E4896: Music Signal Processing

Syllabus

For an overall outline of the topics covered in the course, see below.

The following is the detailed syllabus, outlining the actual lectures as they they were delivered in Spring 2004.

Links to additional material distributed in the lecture, as well as sound files, are included below as well. Note that the download area of this web site is password protected. Please contact the instructor if you need access.

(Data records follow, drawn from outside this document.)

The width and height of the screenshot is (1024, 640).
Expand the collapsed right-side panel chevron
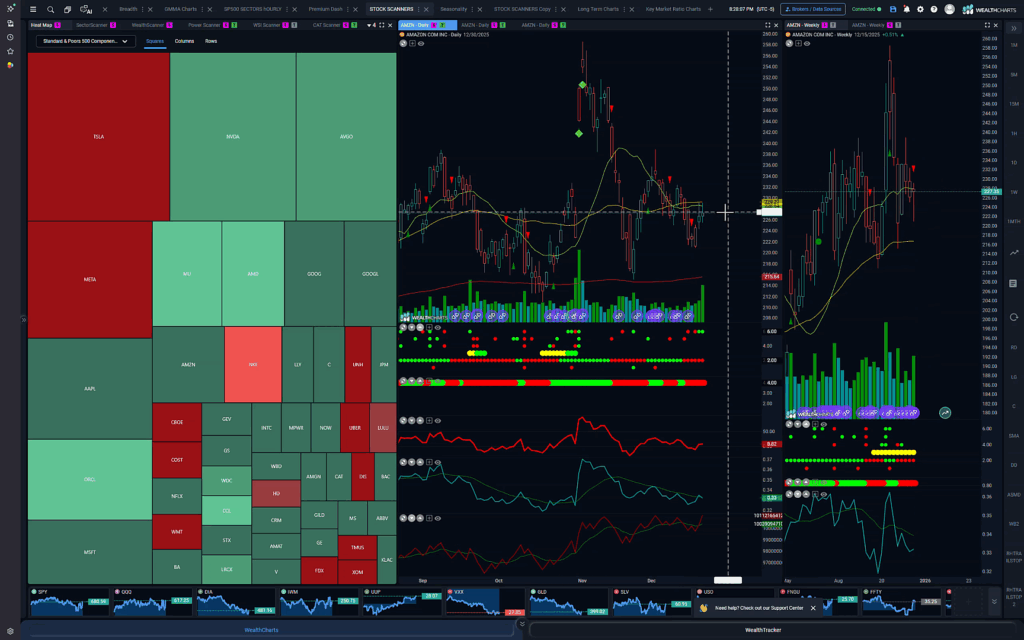click(x=1013, y=28)
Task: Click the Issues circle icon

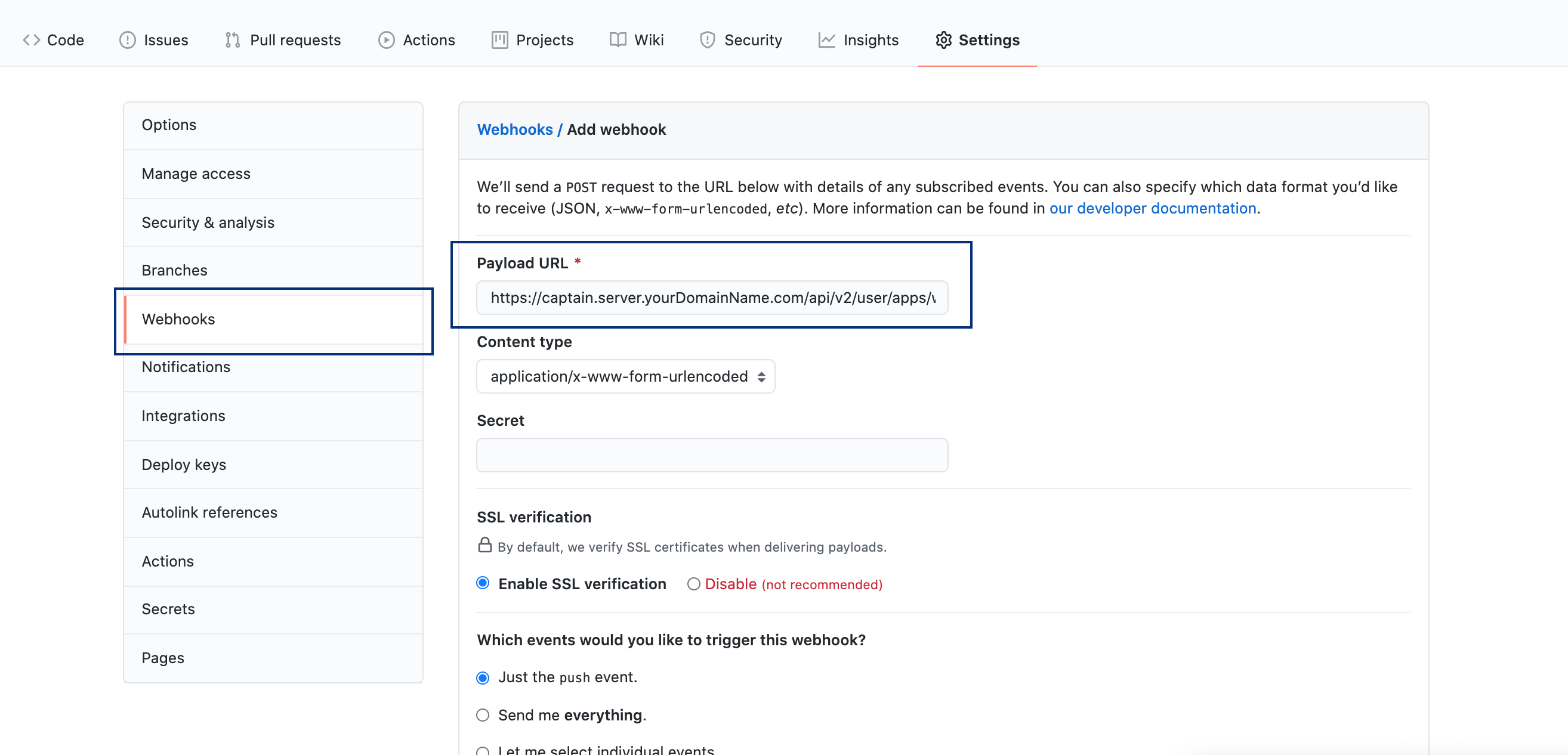Action: click(x=127, y=40)
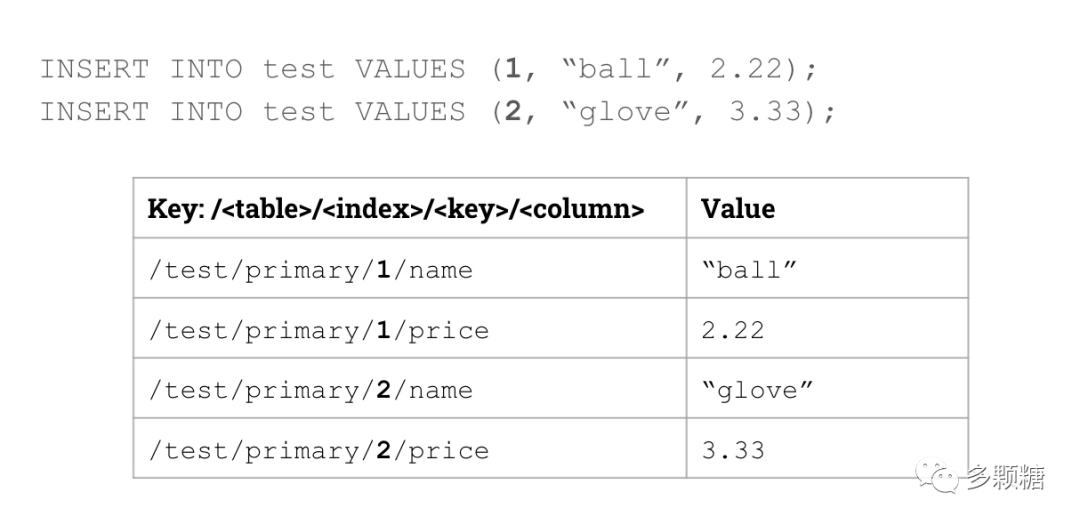Click the Value column header cell
Viewport: 1080px width, 525px height.
point(738,209)
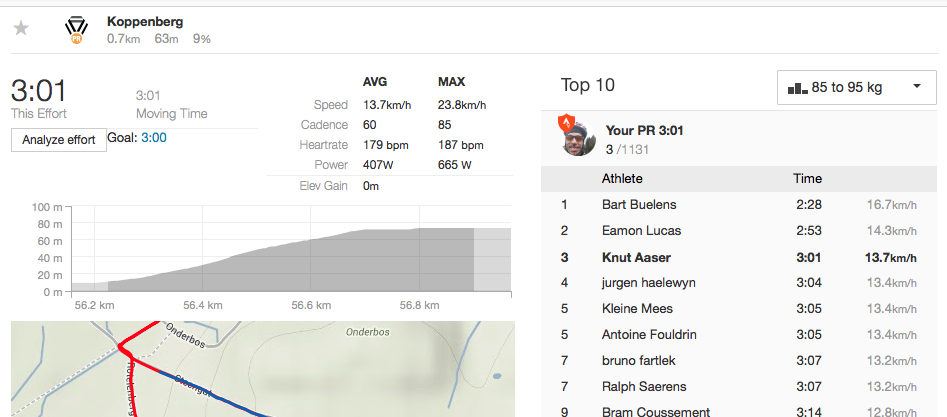Open Eamon Lucas' profile
The height and width of the screenshot is (417, 947).
tap(641, 231)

Reference books are cited with abbreviations. For example, "TR.62-64, means 'Total Recording" by D. Moulton, pages 62-64, MDFT.Preface corresponds to an online citation of the Preface in the "Mathematics of the DFT' book by J. O. Smith III. Please see the Reading page for the definition of these abbreviations. You do not need to review the material on the reference books, but citations are provided for those who want to read further on the various subjects.

Week 1

January 20

Audio and acoustics in open air and enclosed rooms. Definition of SPL, dB SPL, dependence of sound pressure level on distance, atmospheric absorption, relative humidity, and temperature. Sensitivity in frequency and time - the "audio window". Perception of pitch and frequency. Fletcher-Munson equal loudness curves, SPL metering with A, B, and C weighting curves. Room acoustics: direct and reflected sound, 7-reflection model, definition of critical distance, RT60, absorption properties of different materials, modes and their calculation. Desirable characteristics of spaces used for critical listening.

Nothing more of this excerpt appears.